Would you retype each record exactly as given?

******

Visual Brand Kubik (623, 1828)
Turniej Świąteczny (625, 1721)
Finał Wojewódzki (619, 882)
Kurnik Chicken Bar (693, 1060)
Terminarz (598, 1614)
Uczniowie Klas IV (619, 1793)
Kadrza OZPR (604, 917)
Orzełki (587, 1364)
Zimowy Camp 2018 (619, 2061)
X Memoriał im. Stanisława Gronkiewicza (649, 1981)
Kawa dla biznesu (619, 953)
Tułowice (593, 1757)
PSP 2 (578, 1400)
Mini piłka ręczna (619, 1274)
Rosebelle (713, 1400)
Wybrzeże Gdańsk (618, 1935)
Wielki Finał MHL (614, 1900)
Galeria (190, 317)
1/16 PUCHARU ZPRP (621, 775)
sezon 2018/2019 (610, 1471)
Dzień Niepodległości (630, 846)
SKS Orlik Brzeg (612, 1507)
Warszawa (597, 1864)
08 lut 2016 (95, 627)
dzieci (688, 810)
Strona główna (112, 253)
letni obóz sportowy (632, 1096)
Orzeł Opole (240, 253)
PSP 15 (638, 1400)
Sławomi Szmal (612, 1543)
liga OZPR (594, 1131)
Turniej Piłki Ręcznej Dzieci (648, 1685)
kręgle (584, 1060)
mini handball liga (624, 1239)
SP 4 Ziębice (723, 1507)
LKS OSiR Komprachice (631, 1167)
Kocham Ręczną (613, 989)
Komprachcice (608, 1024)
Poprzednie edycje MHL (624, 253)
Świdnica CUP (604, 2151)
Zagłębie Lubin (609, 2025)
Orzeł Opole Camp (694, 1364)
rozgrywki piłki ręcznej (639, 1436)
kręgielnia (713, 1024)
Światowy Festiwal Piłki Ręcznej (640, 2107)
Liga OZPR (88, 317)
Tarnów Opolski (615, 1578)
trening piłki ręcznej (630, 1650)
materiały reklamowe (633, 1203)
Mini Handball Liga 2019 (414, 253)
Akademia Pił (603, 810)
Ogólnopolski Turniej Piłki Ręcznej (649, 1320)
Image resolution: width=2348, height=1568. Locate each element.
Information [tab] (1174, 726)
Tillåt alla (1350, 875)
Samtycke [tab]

******

• [Written response]
Visual Brand Kubik (623, 1828)
Turniej Świąteczny (625, 1721)
Finał Wojewódzki (619, 882)
Kurnik Chicken Bar (693, 1060)
Terminarz (598, 1614)
Uczniowie Klas IV (619, 1793)
Kadrza OZPR (604, 917)
Orzełki (587, 1364)
Zimowy Camp 2018 (619, 2061)
X Memoriał im. Stanisława Gronkiewicza (649, 1981)
Kawa dla biznesu (619, 953)
Tułowice (593, 1757)
PSP 2 (578, 1400)
Mini piłka ręczna (619, 1274)
Rosebelle (713, 1400)
Wybrzeże Gdańsk (618, 1935)
Wielki Finał MHL (614, 1900)
Galeria (190, 317)
1/16 PUCHARU ZPRP (621, 775)
sezon 2018/2019 (610, 1471)
Dzień Niepodległości (630, 846)
SKS Orlik Brzeg (612, 1507)
Warszawa (597, 1864)
08 lut 2016 (95, 627)
dzieci (688, 810)
Strona główna (112, 253)
letni obóz sportowy (632, 1096)
Orzeł Opole (240, 253)
PSP 15 (638, 1400)
Sławomi Szmal (612, 1543)
liga OZPR (594, 1131)
Turniej Piłki Ręcznej Dzieci (648, 1685)
kręgle (584, 1060)
mini handball liga (624, 1239)
SP 4 Ziębice (723, 1507)
LKS OSiR Komprachice (631, 1167)
Kocham Ręczną (613, 989)
Komprachcice (608, 1024)
Poprzednie edycje MHL (624, 253)
Świdnica CUP (604, 2151)
Zagłębie Lubin (609, 2025)
Orzeł Opole Camp (694, 1364)
rozgrywki piłki ręcznej (639, 1436)
kręgielnia (713, 1024)
Światowy Festiwal Piłki Ręcznej (640, 2107)
Liga OZPR (88, 317)
Tarnów Opolski (615, 1578)
trening piłki ręcznej (630, 1650)
materiały reklamowe (633, 1203)
Mini Handball Liga 2019 (414, 253)
Akademia Pił (603, 810)
Ogólnopolski Turniej Piłki Ręcznej (649, 1320)
Image resolution: width=2348, height=1568. Locate each element.
Information [tab] (1174, 726)
Tillåt alla (1350, 875)
Samtycke [tab]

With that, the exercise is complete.